Your task. Rewrite the lines below as a numbered list, leaving out any blank lines.

Source records.
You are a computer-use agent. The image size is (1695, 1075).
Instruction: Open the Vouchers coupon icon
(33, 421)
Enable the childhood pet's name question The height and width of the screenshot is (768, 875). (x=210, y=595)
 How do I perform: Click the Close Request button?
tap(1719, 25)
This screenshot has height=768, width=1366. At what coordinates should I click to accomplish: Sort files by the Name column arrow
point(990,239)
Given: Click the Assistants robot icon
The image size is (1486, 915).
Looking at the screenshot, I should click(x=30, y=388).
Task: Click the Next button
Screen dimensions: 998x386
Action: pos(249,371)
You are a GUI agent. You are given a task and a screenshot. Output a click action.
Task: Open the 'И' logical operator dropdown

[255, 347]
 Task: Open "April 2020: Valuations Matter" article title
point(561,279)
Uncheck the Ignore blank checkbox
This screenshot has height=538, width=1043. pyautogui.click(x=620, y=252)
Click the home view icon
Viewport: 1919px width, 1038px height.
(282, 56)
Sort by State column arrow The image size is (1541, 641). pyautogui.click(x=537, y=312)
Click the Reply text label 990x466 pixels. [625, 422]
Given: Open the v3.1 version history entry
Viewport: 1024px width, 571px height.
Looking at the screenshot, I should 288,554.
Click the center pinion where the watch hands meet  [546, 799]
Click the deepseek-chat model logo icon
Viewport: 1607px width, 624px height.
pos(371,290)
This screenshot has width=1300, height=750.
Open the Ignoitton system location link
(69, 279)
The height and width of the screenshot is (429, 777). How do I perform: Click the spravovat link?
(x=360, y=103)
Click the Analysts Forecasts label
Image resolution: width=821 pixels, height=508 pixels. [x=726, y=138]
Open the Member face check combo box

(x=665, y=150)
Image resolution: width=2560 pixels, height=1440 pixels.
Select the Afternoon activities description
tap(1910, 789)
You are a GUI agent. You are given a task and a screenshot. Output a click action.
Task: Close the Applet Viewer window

Solution for this problem.
1. You are a computer-use agent. The image size is (1695, 1075).
2. Instruction: Open the Vouchers coupon icon
3. (33, 421)
4. Enable the childhood pet's name question The height and width of the screenshot is (768, 875). (x=210, y=595)
5.  How do I perform: Click the Close Request button?
6. tap(1719, 25)
7. This screenshot has height=768, width=1366. At what coordinates should I click to accomplish: Sort files by the Name column arrow
8. point(990,239)
9. Given: Click the Assistants robot icon
10. The image size is (1486, 915).
11. Looking at the screenshot, I should click(x=30, y=388).
12. Task: Click the Next button
13. Screen dimensions: 998x386
14. Action: pos(249,371)
15. You are a GUI agent. You are given a task and a screenshot. Output a click action.
16. Task: Open the 'И' logical operator dropdown
17. [255, 347]
18.  Task: Open "April 2020: Valuations Matter" article title
19. point(561,279)
20. Uncheck the Ignore blank checkbox
21. This screenshot has height=538, width=1043. pyautogui.click(x=620, y=252)
22. Click the home view icon
23. Viewport: 1919px width, 1038px height.
24. (282, 56)
25. Sort by State column arrow The image size is (1541, 641). pyautogui.click(x=537, y=312)
26. Click the Reply text label 990x466 pixels. [625, 422]
27. Given: Open the v3.1 version history entry
28. Viewport: 1024px width, 571px height.
29. Looking at the screenshot, I should 288,554.
30. Click the center pinion where the watch hands meet  [546, 799]
31. Click the deepseek-chat model logo icon
32. Viewport: 1607px width, 624px height.
33. pos(371,290)
34. This screenshot has width=1300, height=750.
35. Open the Ignoitton system location link
36. (69, 279)
37. The height and width of the screenshot is (429, 777). How do I perform: Click the spravovat link?
38. (x=360, y=103)
39. Click the Analysts Forecasts label
40. Image resolution: width=821 pixels, height=508 pixels. [x=726, y=138]
41. Open the Member face check combo box
42. (x=665, y=150)
43. Image resolution: width=2560 pixels, height=1440 pixels.
44. Select the Afternoon activities description
45. tap(1910, 789)
46. You are a GUI agent. You are given a task and a screenshot. Output a click action.
47. Task: Close the Applet Viewer window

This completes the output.